Thereafter, by a letter of the 8th May which exhibited attached to it Counsel's opinion, an application was made for review. Reference, in Counsel's opinion, is made to various medical records and one wonders what documentation was available. The application of May 1991 for a review was heard on the 11th February 1992. On this occasion the Company did not attend, and only Mr Sutton was there for the Applicant. At that hearing on the 11th February in paragraph 4 the Tribunal note as follows:
"At the hearing, as previously, it was explained that one of the original lay members of the Tribunal had died and the applicant's Counsel agreed to the case proceeding before the Chairman and one member."
The Tribunal then deal with the application for review and decided that they would order a subsequent hearing by way of review, which ultimately was heard on the 16th June 1992. By that time, indeed shortly before it, Mr Lawton, the Solicitor now instructed by the Company came on the scene.
The Tribunal refused to adjourn to enable cross-examination of the Applicant or for further investigation of the medical evidence that was being put forward and indeed; the documentation did not seem to be available for the Company until very late in the day. There are a number of criticisms made by Mr Lawton, we do not need to go through each of them because of a point which we have taken on the constitution of the Tribunal.
The first mention, as we have said, of the absence of a Member of the Tribunal and the consent of Counsel is in the decision of 11th February 1992 at which the Company were not present. There is nothing to indicate that at the hearing of the 21st March 1991 anyone consented to the Tribunal sitting with only one lay Member. The regulation which governs the constitution of tribunals is Regulation 5(1) of the Industrial Tribunals (England and Wales) Regulations 1965, that reads, subject to the provisions of paragraph 1(a) of this regulation:
"A tribunal shall consist of a chairman and two other members but, in the absence of any one member of a tribunal other than the chairman, an appeal may with the consent of the appellant and of the Board be heard in the absence of such member, and in that event the tribunal shall be deemed to be properly constituted.
Then there are certain situations where the tribunal may be differently constituted but they are not relevant for the present purposes.

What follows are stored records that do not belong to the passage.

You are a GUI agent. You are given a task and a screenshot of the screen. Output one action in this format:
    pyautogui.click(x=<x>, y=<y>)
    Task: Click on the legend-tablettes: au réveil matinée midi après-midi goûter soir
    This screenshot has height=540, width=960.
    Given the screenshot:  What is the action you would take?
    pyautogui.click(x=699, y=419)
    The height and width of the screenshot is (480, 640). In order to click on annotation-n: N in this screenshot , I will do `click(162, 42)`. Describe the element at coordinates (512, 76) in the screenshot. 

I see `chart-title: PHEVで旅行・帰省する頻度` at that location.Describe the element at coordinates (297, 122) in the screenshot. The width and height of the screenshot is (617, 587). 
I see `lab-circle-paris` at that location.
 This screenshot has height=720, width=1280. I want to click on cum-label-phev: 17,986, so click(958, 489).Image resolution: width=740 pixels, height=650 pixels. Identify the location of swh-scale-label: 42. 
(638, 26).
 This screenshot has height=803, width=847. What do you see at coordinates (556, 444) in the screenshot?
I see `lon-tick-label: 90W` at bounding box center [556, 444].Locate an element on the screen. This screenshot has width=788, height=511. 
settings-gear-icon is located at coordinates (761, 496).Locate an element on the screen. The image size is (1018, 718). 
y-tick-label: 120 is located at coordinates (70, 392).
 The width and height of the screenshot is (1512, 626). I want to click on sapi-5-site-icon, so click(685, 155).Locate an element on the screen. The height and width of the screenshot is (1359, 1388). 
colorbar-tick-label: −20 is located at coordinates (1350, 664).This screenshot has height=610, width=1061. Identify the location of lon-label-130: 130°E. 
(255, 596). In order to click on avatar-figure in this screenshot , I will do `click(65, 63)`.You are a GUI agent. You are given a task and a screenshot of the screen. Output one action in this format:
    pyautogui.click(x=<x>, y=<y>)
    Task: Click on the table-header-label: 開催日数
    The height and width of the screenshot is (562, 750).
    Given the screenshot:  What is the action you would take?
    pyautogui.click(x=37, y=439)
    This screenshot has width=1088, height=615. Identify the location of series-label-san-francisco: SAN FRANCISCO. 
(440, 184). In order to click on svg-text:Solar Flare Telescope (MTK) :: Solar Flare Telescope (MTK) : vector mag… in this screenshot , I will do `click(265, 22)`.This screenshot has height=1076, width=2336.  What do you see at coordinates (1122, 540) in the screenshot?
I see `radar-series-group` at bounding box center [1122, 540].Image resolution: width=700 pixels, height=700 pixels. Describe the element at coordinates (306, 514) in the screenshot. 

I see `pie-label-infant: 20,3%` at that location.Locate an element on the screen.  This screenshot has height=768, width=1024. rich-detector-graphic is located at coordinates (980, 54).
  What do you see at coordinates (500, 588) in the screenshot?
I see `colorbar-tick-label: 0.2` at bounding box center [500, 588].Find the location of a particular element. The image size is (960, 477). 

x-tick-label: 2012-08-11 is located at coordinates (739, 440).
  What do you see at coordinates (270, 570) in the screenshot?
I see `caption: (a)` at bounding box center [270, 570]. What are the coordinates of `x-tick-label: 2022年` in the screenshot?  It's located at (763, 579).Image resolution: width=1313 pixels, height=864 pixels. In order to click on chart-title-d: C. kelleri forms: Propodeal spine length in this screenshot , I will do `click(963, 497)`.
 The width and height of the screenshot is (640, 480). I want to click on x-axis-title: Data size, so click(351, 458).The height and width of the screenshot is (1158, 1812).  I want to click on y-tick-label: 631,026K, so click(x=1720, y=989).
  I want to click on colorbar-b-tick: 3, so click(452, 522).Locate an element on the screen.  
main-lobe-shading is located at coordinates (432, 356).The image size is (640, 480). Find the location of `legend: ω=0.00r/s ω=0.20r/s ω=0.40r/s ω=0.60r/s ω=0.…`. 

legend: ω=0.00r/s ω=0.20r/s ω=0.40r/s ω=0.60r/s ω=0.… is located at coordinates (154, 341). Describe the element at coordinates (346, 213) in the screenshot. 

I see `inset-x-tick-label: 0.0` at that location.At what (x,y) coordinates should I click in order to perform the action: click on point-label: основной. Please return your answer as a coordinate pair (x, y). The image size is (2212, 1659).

It seems to us that there was no evidence whatsoever that there was consent from the Company for the constitution of the Tribunal on the 21st March or on the 11th February and Mr Lawton confirms he was not asked to give his consent for the 16th June. So that for those hearings the Tribunal must be considered to have been improperly constituted. It seems to us therefore that we do not need to examine the substantial criticisms being made of various other matters because we are driven to the conclusion that the decisions of the 21st March 1991, and 11th February and the 16th June 1992 will have to be set aside. This is tragic for the Applicant and how the matter is to be dealt with hereafter will be a matter for the learned Chairman to decide.
We propose therefore to remit this matter to a different tribunal for consideration of compensation so that the decision on liability of the 21st January 1991 stands, but thereafter the matter is to be taken up by a newly constituted tribunal.
We would suggest, without ordering it, that a hearing for directions is ordered and summoned by the chairman who will be conducting the matter hereafter, but this is a matter for the learned Regional Chairman to decide. The appeal is therefore allowed and that Order will be made.